:: Supplied information ::

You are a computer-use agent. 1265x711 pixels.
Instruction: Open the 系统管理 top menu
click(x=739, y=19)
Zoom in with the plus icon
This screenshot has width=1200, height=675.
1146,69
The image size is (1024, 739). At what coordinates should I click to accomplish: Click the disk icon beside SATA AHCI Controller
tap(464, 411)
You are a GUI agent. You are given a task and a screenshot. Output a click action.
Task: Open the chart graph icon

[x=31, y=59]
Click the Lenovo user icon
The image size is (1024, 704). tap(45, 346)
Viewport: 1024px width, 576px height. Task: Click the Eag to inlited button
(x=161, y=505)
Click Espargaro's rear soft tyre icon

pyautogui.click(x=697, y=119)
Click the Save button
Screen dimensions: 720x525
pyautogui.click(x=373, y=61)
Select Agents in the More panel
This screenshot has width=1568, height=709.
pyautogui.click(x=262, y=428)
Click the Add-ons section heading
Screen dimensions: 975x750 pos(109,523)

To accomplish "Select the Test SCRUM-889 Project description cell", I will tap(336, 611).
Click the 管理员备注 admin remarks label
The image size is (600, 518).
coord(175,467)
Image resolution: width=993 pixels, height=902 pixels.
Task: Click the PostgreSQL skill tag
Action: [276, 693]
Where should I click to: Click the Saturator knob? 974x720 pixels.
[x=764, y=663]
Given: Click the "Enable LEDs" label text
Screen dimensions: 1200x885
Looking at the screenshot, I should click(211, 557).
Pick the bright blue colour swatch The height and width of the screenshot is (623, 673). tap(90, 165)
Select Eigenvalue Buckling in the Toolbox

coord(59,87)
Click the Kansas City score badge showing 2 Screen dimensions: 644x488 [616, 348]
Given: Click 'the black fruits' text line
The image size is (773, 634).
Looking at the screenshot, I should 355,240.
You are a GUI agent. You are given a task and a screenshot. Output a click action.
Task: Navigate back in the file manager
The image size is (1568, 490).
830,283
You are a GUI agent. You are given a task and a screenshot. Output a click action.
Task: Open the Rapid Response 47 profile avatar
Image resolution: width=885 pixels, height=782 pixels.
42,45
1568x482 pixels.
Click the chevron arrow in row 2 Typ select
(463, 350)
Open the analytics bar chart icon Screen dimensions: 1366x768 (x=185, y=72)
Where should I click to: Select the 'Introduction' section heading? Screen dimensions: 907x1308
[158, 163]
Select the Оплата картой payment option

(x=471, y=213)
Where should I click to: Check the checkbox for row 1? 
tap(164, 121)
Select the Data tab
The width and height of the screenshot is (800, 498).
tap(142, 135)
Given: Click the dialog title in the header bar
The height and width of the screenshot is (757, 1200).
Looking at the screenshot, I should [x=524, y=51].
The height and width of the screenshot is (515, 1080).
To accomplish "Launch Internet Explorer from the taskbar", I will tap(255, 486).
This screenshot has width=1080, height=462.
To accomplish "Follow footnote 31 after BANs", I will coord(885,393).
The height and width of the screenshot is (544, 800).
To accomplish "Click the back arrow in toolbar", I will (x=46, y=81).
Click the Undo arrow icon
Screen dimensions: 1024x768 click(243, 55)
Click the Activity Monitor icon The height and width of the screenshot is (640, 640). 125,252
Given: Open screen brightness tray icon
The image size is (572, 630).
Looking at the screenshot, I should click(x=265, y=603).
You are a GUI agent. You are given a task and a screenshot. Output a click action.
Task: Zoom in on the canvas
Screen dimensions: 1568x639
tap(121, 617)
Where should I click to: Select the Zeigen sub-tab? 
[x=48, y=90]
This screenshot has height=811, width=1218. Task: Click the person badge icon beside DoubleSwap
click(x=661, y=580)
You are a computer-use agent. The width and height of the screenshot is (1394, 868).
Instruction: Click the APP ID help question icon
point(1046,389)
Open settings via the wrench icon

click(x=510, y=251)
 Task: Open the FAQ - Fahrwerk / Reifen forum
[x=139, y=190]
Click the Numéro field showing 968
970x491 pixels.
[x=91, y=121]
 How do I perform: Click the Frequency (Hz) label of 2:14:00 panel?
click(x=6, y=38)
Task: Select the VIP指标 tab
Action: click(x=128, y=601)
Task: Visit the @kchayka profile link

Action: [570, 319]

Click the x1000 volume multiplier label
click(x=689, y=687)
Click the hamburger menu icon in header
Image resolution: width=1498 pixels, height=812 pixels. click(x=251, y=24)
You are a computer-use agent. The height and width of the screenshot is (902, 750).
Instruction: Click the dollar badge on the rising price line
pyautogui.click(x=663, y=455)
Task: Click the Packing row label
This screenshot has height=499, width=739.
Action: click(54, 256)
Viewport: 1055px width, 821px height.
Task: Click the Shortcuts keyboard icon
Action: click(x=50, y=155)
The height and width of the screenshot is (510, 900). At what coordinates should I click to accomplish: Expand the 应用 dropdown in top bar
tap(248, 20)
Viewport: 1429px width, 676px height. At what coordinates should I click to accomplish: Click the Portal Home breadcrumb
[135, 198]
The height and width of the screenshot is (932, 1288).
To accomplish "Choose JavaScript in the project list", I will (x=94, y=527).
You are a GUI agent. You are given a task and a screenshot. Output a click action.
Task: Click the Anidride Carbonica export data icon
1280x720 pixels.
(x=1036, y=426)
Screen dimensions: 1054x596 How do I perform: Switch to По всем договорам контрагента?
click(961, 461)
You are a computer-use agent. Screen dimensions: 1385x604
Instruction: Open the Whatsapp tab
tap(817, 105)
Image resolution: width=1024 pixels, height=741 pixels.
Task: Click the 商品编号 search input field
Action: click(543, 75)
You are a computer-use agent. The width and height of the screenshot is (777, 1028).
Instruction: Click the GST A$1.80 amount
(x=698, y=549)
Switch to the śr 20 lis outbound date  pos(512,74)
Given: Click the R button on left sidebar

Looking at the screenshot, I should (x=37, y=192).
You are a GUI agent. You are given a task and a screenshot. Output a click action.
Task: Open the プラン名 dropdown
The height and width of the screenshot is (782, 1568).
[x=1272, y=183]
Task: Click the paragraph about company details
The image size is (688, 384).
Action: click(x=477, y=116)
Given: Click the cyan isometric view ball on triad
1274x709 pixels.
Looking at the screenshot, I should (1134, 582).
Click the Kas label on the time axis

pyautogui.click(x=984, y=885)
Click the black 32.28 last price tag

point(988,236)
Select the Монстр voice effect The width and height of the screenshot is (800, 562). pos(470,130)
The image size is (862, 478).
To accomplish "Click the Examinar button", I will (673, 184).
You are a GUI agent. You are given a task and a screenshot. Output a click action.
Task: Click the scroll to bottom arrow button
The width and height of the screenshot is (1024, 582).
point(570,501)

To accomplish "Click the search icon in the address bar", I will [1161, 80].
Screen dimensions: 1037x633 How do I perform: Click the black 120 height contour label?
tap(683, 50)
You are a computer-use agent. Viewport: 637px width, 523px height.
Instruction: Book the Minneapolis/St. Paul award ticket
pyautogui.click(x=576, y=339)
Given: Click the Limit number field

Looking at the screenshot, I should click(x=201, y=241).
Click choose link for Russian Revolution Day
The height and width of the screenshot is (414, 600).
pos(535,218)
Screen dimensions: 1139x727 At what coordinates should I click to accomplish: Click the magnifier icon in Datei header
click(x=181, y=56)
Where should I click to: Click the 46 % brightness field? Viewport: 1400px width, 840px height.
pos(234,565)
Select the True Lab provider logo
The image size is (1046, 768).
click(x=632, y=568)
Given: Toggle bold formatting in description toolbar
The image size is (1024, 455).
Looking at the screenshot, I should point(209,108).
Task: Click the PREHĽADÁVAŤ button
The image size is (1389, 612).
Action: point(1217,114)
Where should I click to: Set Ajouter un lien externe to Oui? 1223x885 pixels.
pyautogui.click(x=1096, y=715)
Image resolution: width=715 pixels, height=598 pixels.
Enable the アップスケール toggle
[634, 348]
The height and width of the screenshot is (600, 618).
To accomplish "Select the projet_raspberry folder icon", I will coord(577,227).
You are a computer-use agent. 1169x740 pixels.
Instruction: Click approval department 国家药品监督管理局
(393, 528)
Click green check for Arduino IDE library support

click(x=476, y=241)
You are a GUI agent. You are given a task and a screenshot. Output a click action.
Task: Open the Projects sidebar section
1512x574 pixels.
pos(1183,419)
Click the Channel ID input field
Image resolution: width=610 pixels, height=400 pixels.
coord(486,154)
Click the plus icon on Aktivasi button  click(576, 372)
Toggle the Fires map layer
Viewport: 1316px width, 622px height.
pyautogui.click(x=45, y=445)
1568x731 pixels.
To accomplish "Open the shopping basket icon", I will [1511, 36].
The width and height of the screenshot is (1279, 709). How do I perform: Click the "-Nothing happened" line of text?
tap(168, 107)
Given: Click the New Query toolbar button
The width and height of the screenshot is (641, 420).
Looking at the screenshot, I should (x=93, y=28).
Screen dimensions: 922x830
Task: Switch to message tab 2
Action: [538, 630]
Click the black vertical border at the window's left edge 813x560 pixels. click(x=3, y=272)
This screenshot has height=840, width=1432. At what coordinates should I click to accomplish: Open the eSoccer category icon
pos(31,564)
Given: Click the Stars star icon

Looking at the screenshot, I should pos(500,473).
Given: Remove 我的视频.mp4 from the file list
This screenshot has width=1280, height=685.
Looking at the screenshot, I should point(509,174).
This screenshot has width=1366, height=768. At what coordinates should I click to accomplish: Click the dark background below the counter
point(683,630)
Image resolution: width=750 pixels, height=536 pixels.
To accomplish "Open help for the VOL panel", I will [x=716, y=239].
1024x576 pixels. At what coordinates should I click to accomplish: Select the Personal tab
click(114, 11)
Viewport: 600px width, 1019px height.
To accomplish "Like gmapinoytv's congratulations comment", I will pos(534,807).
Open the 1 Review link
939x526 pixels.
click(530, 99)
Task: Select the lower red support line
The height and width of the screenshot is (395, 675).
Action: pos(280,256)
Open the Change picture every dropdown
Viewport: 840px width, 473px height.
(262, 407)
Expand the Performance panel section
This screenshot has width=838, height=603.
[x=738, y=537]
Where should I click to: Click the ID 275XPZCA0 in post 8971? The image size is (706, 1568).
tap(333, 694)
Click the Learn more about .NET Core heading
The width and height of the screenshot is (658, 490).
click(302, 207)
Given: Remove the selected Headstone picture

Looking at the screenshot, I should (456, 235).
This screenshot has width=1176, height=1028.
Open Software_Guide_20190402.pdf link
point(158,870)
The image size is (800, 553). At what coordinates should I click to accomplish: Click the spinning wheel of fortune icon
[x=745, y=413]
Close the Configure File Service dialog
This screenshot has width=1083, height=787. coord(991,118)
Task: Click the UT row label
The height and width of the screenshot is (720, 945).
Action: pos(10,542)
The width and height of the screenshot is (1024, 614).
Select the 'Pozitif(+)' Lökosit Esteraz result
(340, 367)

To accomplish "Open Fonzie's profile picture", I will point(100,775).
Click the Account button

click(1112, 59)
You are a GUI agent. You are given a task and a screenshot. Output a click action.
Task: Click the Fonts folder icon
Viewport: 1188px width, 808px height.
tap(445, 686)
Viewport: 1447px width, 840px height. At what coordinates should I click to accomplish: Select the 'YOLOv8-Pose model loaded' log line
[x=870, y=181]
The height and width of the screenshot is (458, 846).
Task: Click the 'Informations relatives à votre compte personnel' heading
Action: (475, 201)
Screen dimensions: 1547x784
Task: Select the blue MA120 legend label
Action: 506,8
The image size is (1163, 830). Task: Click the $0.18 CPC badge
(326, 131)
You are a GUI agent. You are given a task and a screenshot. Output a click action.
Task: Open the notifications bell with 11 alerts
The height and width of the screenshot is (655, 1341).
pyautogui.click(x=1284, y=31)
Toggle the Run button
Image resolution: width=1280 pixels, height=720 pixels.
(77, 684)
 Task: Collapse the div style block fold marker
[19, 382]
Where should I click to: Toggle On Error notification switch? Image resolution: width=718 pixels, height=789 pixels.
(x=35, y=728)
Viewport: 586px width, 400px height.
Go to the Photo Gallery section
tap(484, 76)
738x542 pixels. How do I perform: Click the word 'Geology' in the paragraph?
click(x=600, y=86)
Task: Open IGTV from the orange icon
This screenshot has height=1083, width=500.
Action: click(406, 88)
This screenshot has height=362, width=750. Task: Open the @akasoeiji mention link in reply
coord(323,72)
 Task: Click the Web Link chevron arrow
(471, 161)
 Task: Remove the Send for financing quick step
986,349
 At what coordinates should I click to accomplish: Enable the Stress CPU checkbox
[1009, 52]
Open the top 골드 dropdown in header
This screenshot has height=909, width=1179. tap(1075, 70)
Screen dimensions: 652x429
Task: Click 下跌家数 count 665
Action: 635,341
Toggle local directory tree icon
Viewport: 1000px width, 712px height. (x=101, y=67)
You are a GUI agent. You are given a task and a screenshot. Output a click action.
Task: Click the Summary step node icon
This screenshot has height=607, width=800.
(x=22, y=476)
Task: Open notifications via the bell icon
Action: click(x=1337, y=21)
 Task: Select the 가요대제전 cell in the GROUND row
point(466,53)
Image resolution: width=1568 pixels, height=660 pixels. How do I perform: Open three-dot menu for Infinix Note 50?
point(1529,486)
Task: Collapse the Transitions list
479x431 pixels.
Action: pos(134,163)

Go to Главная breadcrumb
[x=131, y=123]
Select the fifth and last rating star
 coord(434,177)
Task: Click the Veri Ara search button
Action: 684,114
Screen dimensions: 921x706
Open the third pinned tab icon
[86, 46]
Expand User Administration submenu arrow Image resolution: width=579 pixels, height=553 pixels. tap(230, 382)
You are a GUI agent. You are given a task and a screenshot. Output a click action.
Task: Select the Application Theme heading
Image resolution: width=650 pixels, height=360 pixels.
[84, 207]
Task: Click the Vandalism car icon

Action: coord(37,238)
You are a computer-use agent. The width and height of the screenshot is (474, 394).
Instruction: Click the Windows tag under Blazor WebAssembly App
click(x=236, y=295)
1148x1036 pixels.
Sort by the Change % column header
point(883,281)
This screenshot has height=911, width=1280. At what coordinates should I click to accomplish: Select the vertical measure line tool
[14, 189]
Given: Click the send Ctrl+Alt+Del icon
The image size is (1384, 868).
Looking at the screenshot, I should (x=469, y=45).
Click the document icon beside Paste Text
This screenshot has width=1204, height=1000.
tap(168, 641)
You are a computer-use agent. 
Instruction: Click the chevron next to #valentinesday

:::

Action item — Copy each line from the data that features the string "computer".

Response area —
You are a computer-use agent. 1265x711 pixels.
You are a computer-use agent. The width and height of the screenshot is (1394, 868).
You are a computer-use agent. The height and width of the screenshot is (902, 750).
You are a computer-use agent. Screen dimensions: 1385x604
You are a computer-use agent. The width and height of the screenshot is (777, 1028).
You are a computer-use agent. Viewport: 637px width, 523px height.
You are a computer-use agent. 1169x740 pixels.
You are a computer-use agent. The width and height of the screenshot is (474, 394).
You are a computer-use agent. 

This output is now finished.